Dr. Alexandre:​ Eu não tenho formação suficiente em epidemiologia para fazer uma previsão acurada, mas minha impressão é de que a Covid-19 vai acabar “passando” de vez. Quer porque terá infectado todas as pessoas suscetíveis – ela continua a se espalhar pelo mundo todo e, eventualmente, será bloqueada pela imunidade geral da população – quer porque se conseguirá bloquear sua transmissão “artificialmente” com uma vacina eficaz. Neste caso, o ideal será vacinar toda a população – e se achamos que isso seria “demais”, devemos lembrar que a varíola não existe mais no mundo, graças à vacinação! Mas existem dois pontos que precisam ser considerados. O primeiro ponto, que pode pôr em questão o desaparecimento da Covid-19, é nossa ignorância quanto ao comportamento dela mesma. Embora tudo indique que ela é uma doença que induz imunidade eficaz, ainda não temos certeza disso... Ainda é possível supor que a imunidade contra ela não seja tão duradoura que possa impedir completamente uma reinfecção ainda que mais branda. Note-se que os relatos de casos esporádicos de reinfecção não são o que preocupa, porque são muito raros e podem estar associados a indivíduos com constituição genética muito rara também.

Se a imunidade decair muito rapidamente (o que seria surpreendente diante do que se sabe sobre infecções semelhantes), a Covid-19 poderia se manter “para sempre” entre nós, talvez não tão agressiva como foi nessa primeira “invasão”, mas sempre uma possível ameaça a nossa saúde.

Outro ponto a considerar, quando se pensa na Covid-19 é que, como o SARS-CoV-2, que é o vírus causador da Covid-19, outros vírus podem “saltar” para os seres humanos e provocar doenças semelhantes, do ponto de vista de disseminação e gravidade. Isso porque continuamos a romper barreiras naturais, desde aquelas que, antes, separavam os diferentes agentes infecciosos da população em geral (podemos lembrar da “úlcera de Bauru”*, um exemplo brasileiro disso) até aquelas decorrentes da distância, que separavam as pessoas ao redor do mundo.

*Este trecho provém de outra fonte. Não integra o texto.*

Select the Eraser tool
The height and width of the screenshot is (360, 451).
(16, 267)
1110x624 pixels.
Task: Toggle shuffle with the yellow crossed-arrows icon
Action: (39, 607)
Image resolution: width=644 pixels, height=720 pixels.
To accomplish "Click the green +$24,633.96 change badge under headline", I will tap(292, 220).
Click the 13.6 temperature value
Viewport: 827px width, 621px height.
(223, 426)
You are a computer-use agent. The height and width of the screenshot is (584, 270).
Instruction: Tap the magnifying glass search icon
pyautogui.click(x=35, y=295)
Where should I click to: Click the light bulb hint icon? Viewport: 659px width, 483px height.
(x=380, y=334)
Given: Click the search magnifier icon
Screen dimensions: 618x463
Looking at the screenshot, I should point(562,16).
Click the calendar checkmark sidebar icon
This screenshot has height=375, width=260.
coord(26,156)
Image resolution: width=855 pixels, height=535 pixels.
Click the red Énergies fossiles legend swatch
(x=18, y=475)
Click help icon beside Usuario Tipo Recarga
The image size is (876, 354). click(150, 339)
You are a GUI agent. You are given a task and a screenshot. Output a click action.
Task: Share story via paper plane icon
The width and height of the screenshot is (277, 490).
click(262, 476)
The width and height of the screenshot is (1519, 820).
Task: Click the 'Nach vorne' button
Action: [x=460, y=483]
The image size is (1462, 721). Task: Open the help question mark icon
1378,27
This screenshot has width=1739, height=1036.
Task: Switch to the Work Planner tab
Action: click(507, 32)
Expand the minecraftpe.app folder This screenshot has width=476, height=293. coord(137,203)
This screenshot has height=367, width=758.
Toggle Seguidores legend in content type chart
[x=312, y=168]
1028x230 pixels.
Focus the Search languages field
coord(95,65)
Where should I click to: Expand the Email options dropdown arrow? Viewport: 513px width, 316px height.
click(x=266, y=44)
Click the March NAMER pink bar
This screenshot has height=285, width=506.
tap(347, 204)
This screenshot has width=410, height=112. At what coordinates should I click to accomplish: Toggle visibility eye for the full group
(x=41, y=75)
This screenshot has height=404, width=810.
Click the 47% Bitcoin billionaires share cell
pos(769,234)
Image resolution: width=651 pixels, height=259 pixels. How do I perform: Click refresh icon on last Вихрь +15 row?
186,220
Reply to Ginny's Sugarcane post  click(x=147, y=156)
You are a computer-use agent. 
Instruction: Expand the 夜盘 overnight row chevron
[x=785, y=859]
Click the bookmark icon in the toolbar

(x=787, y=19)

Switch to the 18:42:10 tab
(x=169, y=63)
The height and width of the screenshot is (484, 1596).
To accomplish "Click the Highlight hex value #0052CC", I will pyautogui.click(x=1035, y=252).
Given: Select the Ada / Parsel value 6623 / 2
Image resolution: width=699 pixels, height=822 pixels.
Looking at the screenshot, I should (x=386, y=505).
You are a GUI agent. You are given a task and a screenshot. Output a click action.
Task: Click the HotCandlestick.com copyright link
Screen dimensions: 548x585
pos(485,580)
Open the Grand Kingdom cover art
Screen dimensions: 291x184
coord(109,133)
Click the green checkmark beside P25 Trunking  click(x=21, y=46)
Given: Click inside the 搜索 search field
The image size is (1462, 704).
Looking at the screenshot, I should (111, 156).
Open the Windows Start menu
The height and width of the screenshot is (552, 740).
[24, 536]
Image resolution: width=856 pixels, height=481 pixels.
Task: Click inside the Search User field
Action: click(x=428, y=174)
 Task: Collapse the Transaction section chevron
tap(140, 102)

Afinal, o que podemos e devemos ter aprendido é que medidas de higiene, tão simples quanto lavar as mãos, não tossir sobre os outros, não sair de casa quando se está com uma infecção contagiosa, são um grande aliado na prevenção de doenças infecciosas – da Covid-19, passando pela tuberculose, até o resfriado comum!

Instituto de Ciências Biomédicas da USP - Cidade Universitária, São Paulo, Brasil

*A úlcera de Bauru ou leishmaniose tegumentar, popularmente conhecida como “ferida brava” é uma infecção causada por um protozoário do gênero Leishmania, transmitida pela fêmea do mosquito-palha semelhante ao pernilongo, porém, menor. Em razão da destruição da mata nativa, a doença, que é endêmica da Amazônia, tem ocorrência em várias regiões, não se restringindo apenas às florestas, mas também a ambientes urbanos.